* _Supplied entries_

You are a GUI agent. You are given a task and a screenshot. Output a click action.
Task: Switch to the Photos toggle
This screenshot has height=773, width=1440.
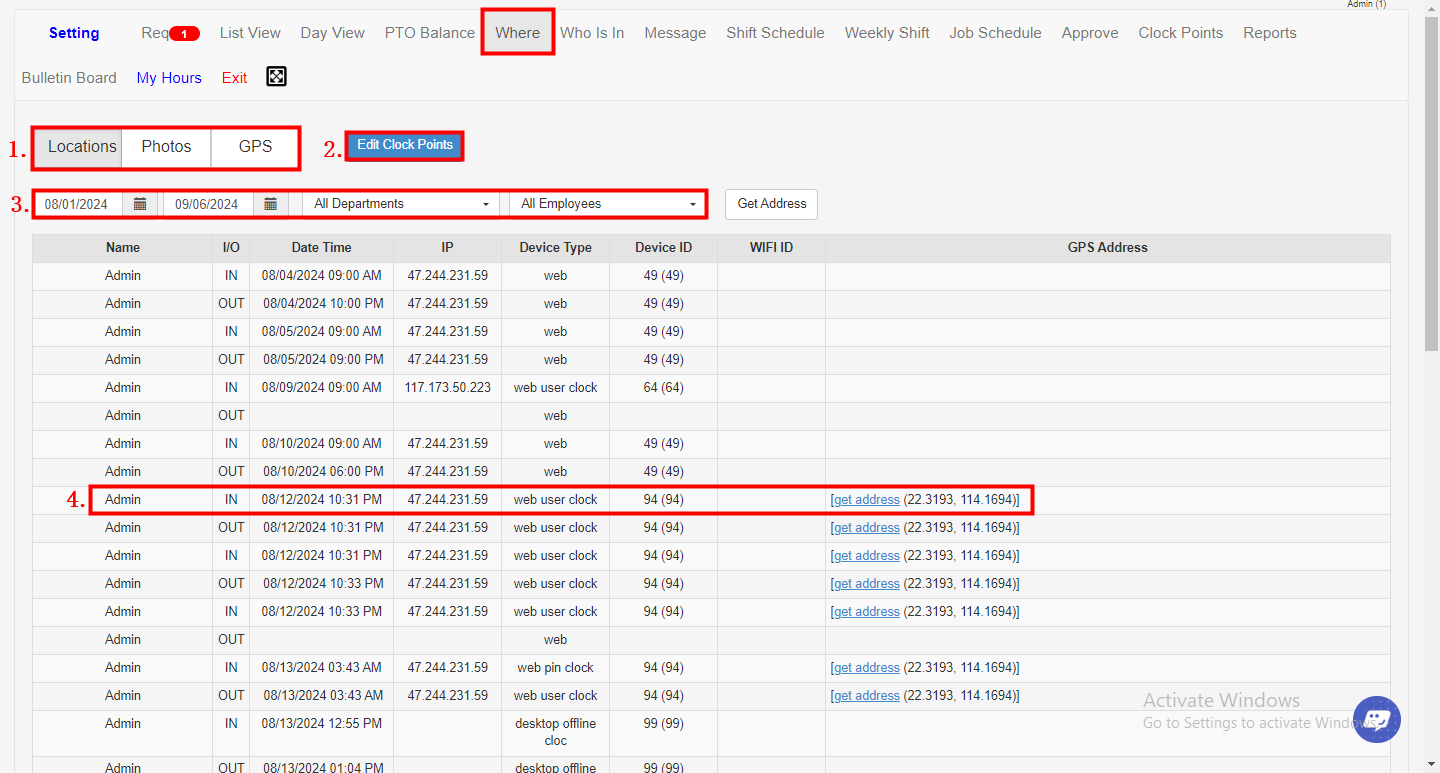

...

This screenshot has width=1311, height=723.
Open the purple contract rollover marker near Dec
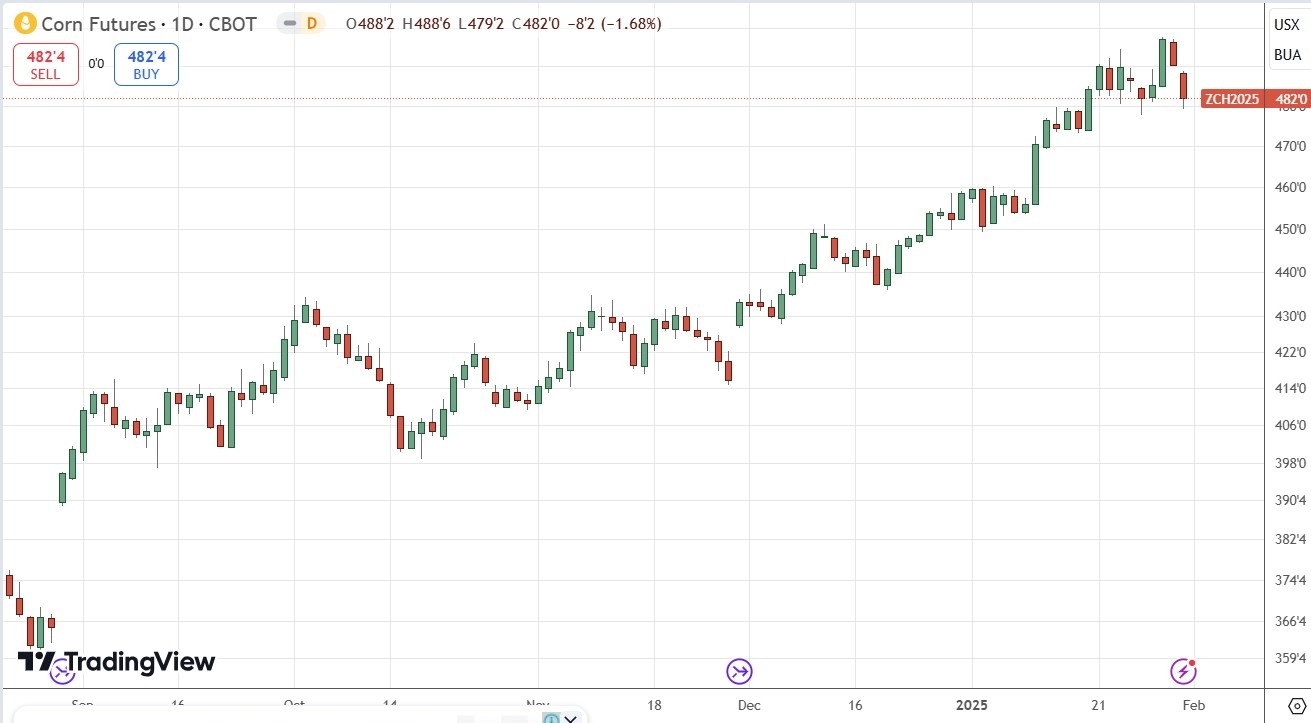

--

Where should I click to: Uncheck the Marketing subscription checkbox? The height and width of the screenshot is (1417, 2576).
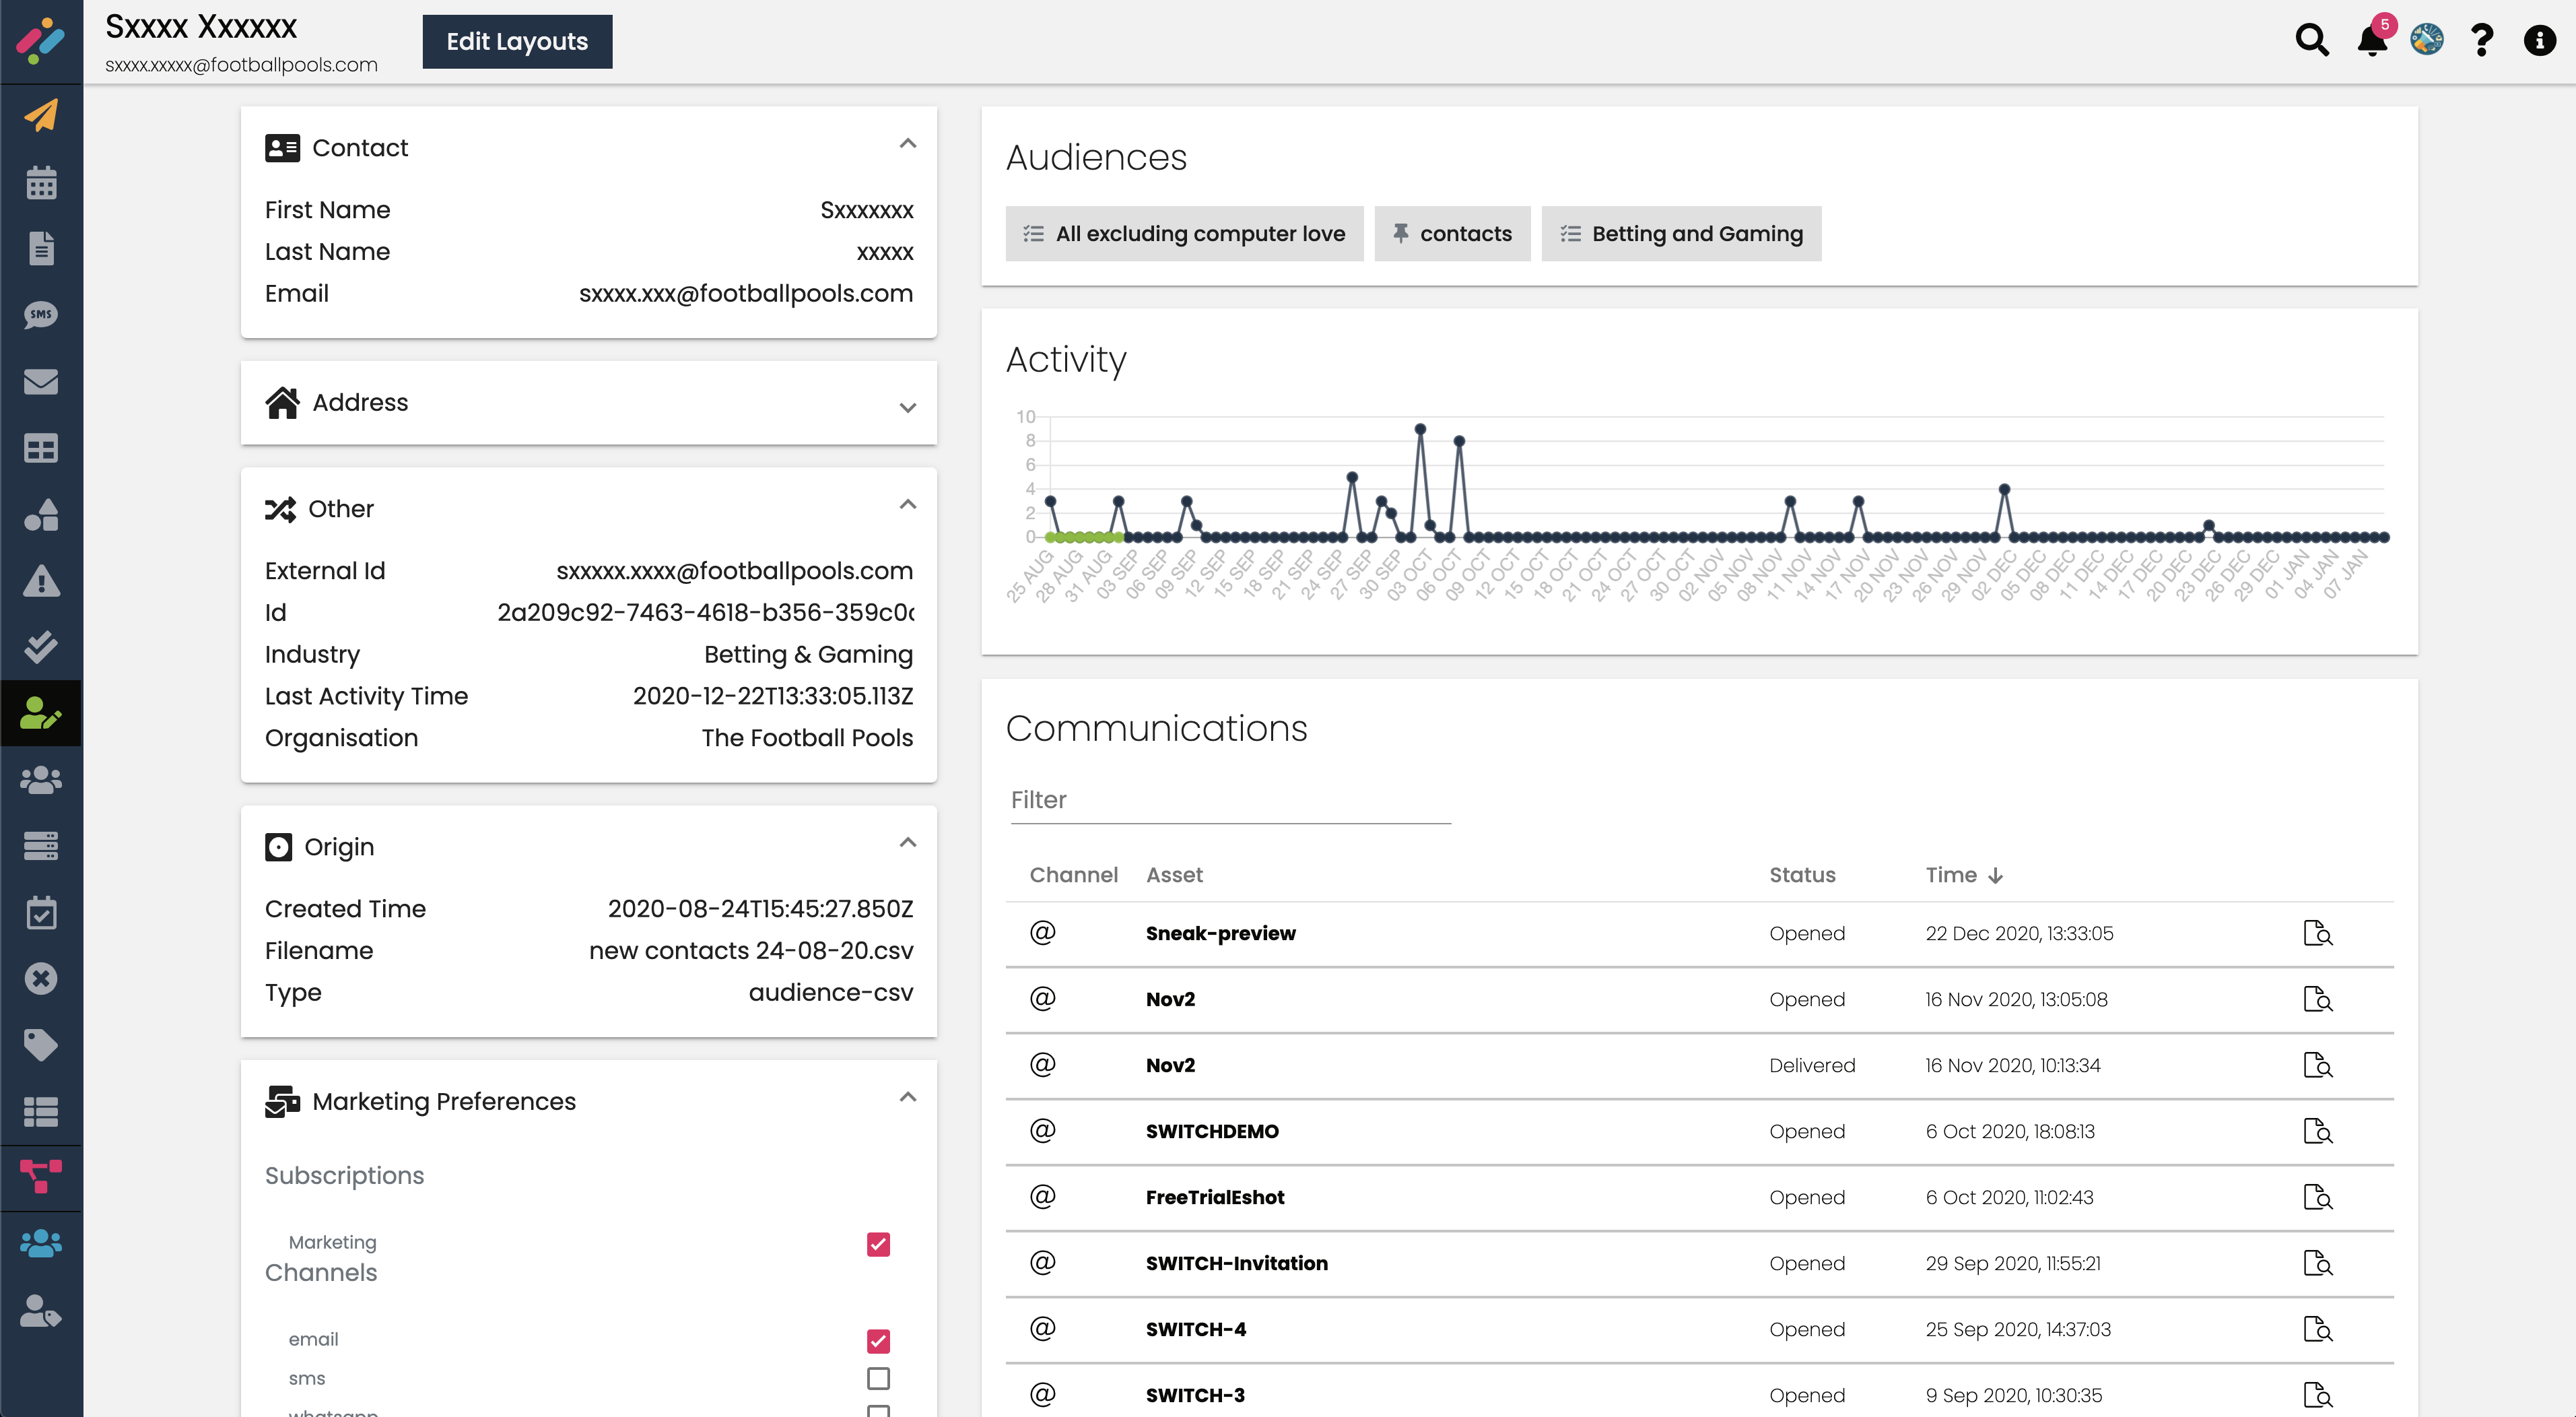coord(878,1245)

* _Requirements_
Put the lines of the records above into a Markdown table with the columns Row and Text, starting at the line that contains "You are a GUI" and ending at the line that contains "This screenshot has height=773, width=1440.", with each row holding its number and the line. Skip blank lines.

* _Answer_
| Row | Text |
|---|---|
| 1 | You are a GUI agent. You are given a task and a screenshot. Output a click action. |
| 2 | Task: Switch to the Photos toggle |
| 3 | This screenshot has height=773, width=1440. |